If there were low-cost channels for acquiring content legally, infringement rates would drop. It's not like South Africa is going to have zero access to content just because iTunes isn't there; it's just going to have zero access to legally acquired content for (most) iPhone users. "Because infringement rates are high," this reasoning says, "we refuse to do anything to reduce infringement rates."
It's like refusing to take antibiotics to eliminate infections because you once had an untreated infection result in the removal of a leg at the knee. "Well, hell, if infection already has a history of taking my limbs, I'm certainly not going to dignify it with *my* help trying to reduce infection rates!" The word that comes to mind is "idiotic".

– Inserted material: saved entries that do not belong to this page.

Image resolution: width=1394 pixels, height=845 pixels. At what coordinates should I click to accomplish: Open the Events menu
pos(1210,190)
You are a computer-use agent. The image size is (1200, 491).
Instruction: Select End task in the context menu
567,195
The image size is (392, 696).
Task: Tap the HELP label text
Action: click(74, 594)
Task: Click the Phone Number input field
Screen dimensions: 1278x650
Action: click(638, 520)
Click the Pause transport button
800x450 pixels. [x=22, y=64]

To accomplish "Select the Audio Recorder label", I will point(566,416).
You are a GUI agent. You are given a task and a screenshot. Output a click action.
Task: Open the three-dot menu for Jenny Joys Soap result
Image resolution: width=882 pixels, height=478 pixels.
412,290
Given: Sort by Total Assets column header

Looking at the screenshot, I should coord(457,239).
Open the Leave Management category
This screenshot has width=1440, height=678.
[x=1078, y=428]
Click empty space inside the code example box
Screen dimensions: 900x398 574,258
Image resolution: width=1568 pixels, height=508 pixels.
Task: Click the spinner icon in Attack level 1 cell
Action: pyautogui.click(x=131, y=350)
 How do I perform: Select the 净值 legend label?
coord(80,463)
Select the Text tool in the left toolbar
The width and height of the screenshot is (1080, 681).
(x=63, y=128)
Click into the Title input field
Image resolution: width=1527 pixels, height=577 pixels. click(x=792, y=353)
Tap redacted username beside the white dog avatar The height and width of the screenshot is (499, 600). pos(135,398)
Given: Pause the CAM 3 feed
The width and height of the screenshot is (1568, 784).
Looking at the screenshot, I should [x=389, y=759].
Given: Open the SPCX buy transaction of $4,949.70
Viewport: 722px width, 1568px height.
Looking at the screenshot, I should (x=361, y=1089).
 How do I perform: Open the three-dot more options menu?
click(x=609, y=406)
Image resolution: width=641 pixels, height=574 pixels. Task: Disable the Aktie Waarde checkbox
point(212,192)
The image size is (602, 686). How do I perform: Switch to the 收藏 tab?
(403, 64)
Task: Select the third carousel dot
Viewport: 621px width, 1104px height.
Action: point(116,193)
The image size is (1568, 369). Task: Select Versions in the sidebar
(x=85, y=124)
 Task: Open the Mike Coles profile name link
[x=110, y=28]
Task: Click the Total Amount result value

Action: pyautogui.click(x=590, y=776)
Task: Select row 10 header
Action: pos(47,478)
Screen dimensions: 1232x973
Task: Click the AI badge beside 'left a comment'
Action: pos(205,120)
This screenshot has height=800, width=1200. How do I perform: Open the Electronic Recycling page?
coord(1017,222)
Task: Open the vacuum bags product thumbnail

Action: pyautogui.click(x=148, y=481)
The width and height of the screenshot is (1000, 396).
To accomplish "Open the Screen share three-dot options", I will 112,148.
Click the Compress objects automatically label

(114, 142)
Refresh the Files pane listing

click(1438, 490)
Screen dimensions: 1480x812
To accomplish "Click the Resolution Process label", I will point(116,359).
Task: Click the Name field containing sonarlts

I know more about politics and the legal process in South Africa than most US citizens, for a number of reasons, but I have not put specific effort into finding any information about its copyright circumstances. Given the fact that a privileged class (and, thus, more-educated class) has been subject to systemic efforts to force it out of the country, including frankly genocidal activities by certain groups being essentially ignored by those in the halls of power, the general level of Western assumptions of legal necessity do not penetrate the current culture there nearly as deeply as in countries with legal systems descended from English common law. There are definitely some downsides to this, but if it means that the oppressive current state of copyright legality has not been accepted as the norm in the general South African populace, I think at least one major benefit applies, amongst the many detriments.
That's not to say that common law has anything to say about copyright, of course. It's the bureaucratic legalities of statute that tend to go along with concepts of English common law and similar systems of Western European culture that are to blame. Thank you, Queen Anne (he said facetiously).